Exercise objective: Retype, without any change, the lines beginning with the line containing "Viewport: 1054px width, 693px height." and ending with the line containing "click(24, 671)", both of those lines included.

Extracted material:
(begin)

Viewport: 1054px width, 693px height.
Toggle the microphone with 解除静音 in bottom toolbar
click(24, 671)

(end)
(begin)

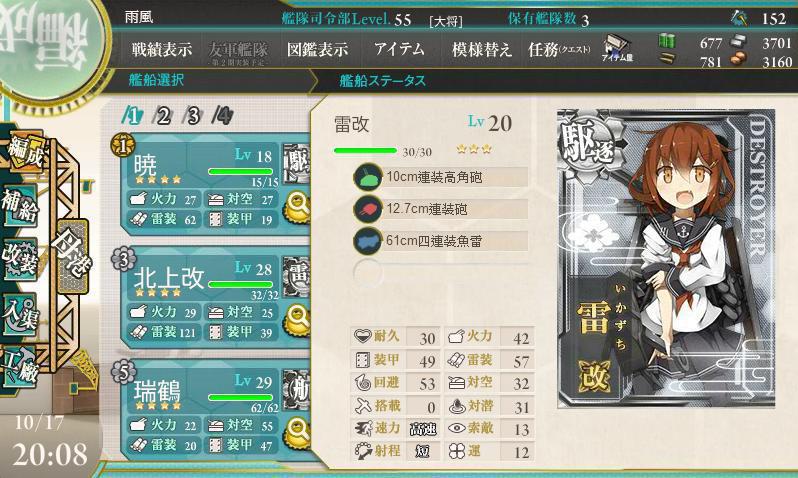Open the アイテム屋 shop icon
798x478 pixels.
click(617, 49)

(end)

Result of the exercise:
Viewport: 1054px width, 693px height.
Toggle the microphone with 解除静音 in bottom toolbar
click(24, 671)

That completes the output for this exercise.